Les États-Unis connaissent actuellement une forte reprise de la rougeole, avec 2 295 cas confirmés au 21 juillet selon les données citées du Johns Hopkins Institute. Ce total dépasse les niveaux observés depuis plus de trente ans, ce qui fait de cette vague un signal d’alerte majeur pour les autorités sanitaires et les spécialistes des maladies infectieuses.
Cette résurgence est associée à un recul de la vaccination, présenté comme l’un des facteurs centraux de la situation. Quand la couverture vaccinale baisse, le virus retrouve des conditions favorables pour se transmettre plus facilement, y compris dans des zones où la maladie était devenue rare. C’est précisément ce qui inquiète les experts face à l’évolution actuelle.

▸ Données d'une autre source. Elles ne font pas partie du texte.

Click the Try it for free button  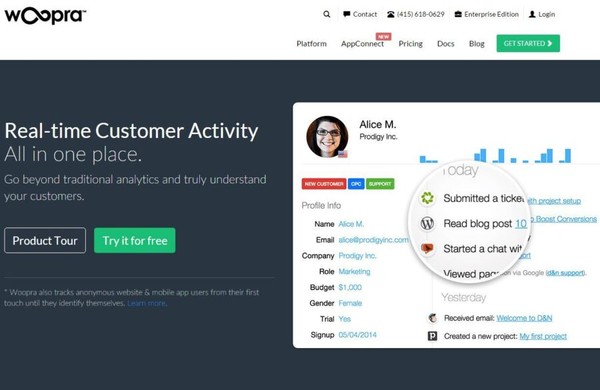[x=135, y=240]
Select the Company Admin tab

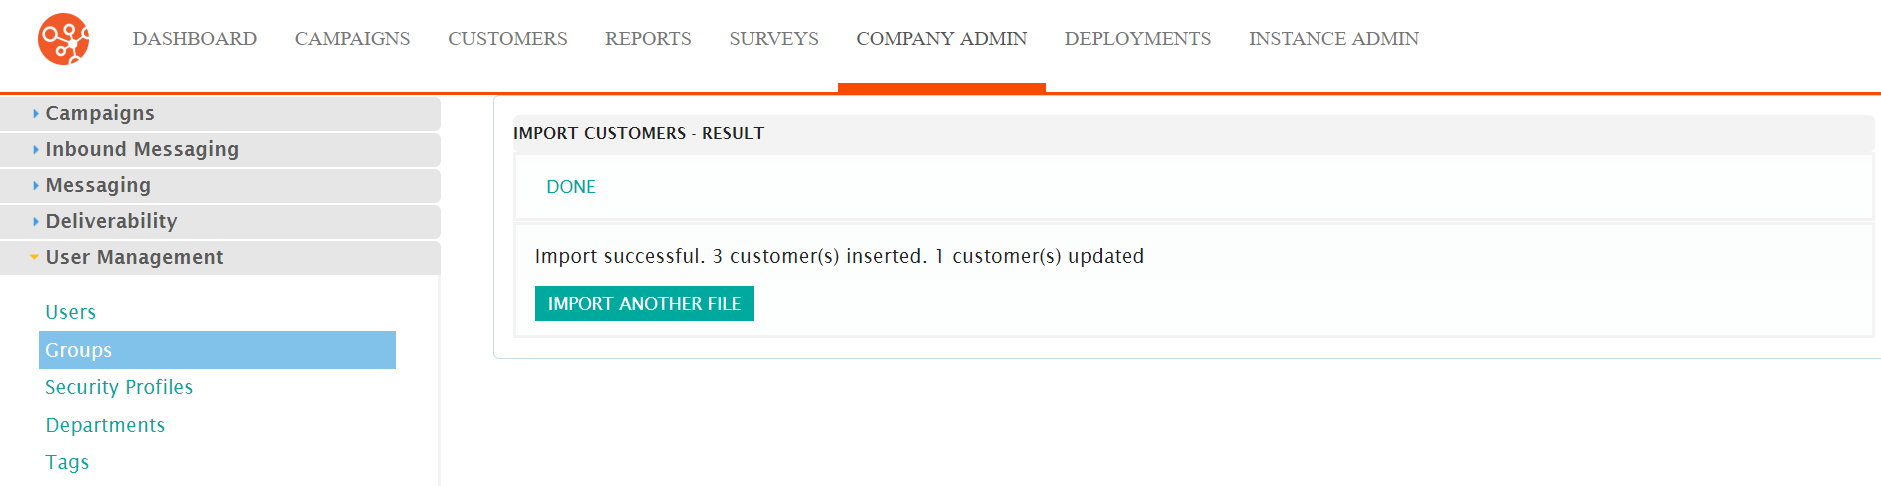point(942,39)
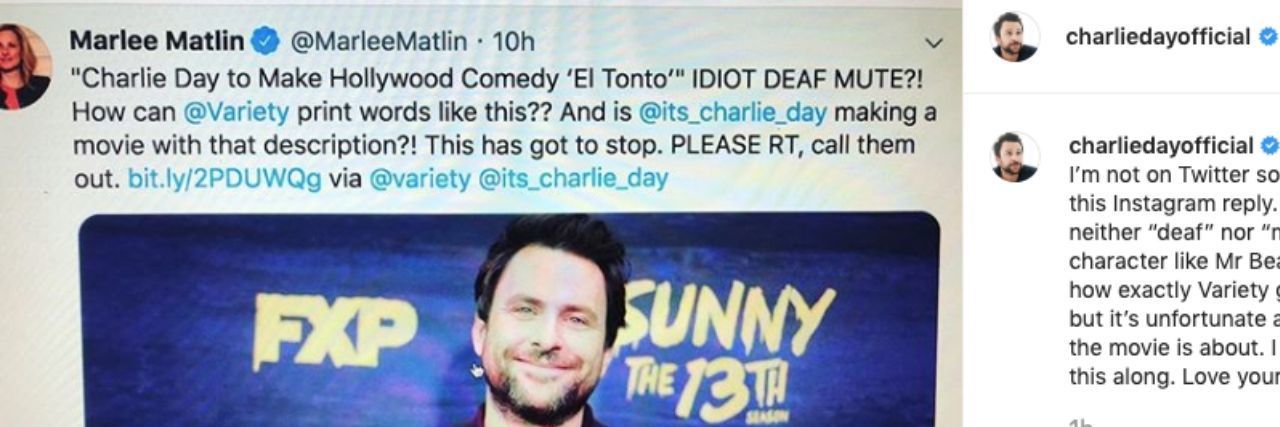Screen dimensions: 1280x427
Task: Open the @MarleeMatlin handle
Action: pos(378,42)
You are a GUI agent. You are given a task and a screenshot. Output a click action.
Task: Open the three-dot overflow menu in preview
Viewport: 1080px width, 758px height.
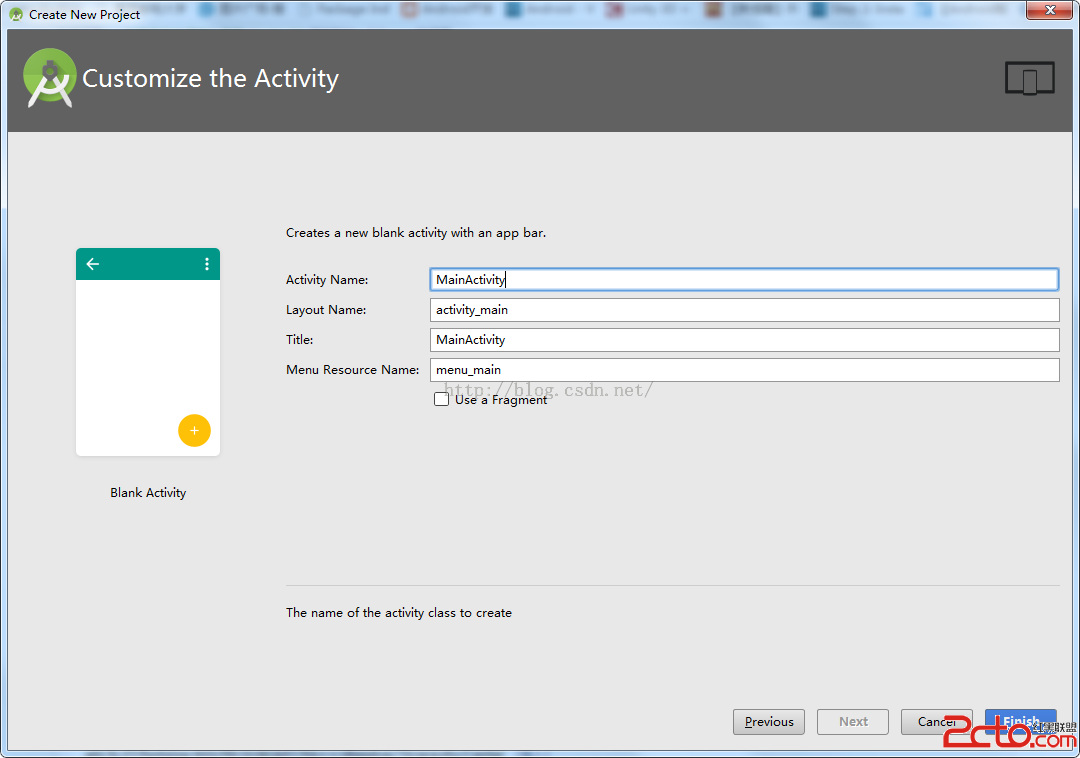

Autre élément préoccupant : la circulation du virus ne semble plus limitée à quelques foyers isolés. D’après les éléments disponibles, la rougeole se propage désormais à l’échelle du pays, ce qui augmente le risque de nouvelles chaînes de transmission et complique les efforts de contrôle.

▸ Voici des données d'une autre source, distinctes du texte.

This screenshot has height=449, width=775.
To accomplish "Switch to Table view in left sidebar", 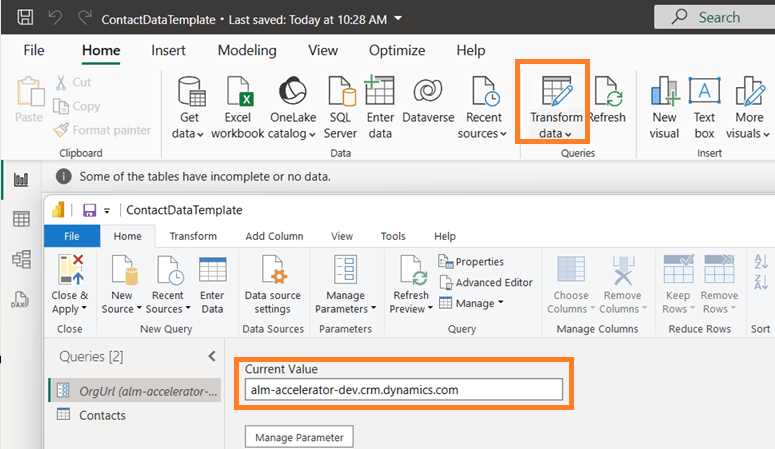I will coord(20,219).
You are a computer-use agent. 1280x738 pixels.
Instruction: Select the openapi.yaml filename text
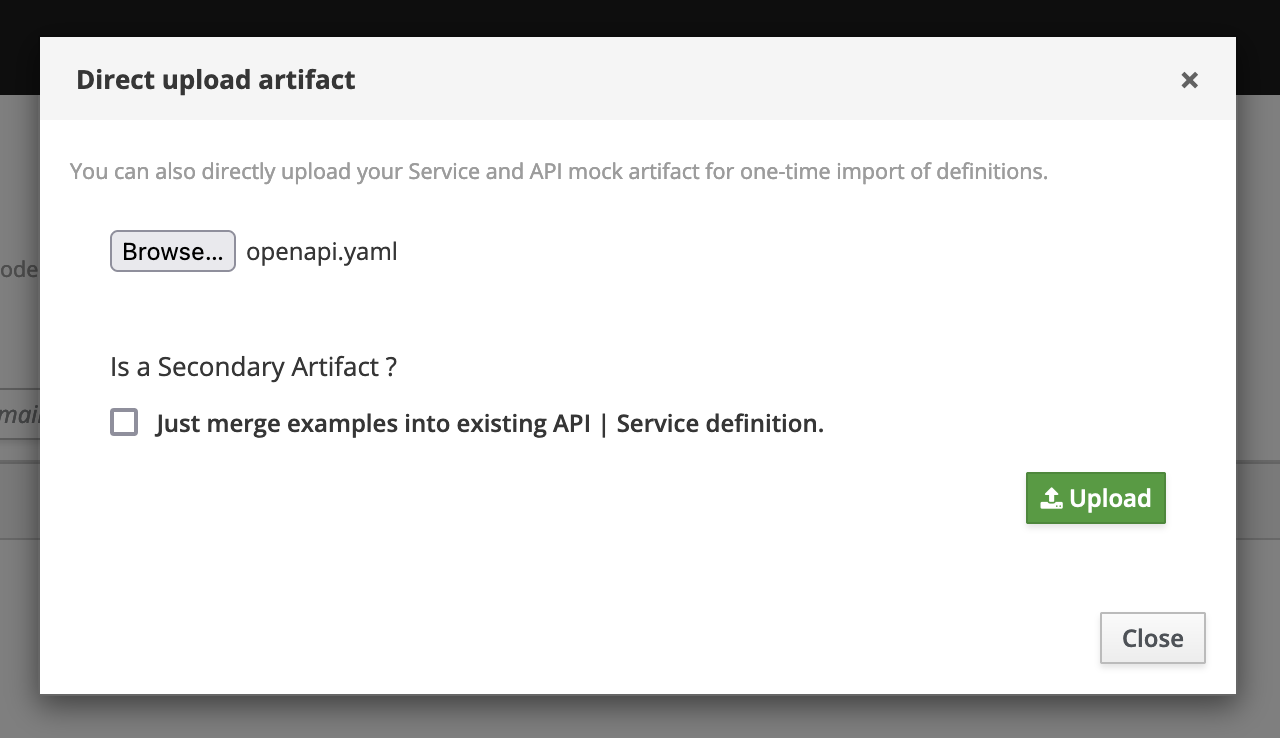(321, 251)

La flambée en cours rappelle à quel point la rougeole reste une maladie hautement contagieuse malgré les progrès réalisés ces dernières décennies. Le niveau atteint aujourd’hui aux États-Unis illustre la fragilité des acquis en santé publique lorsque la prévention vaccinale recule, dans un contexte où chaque nouveau cas peut favoriser une diffusion plus large du virus.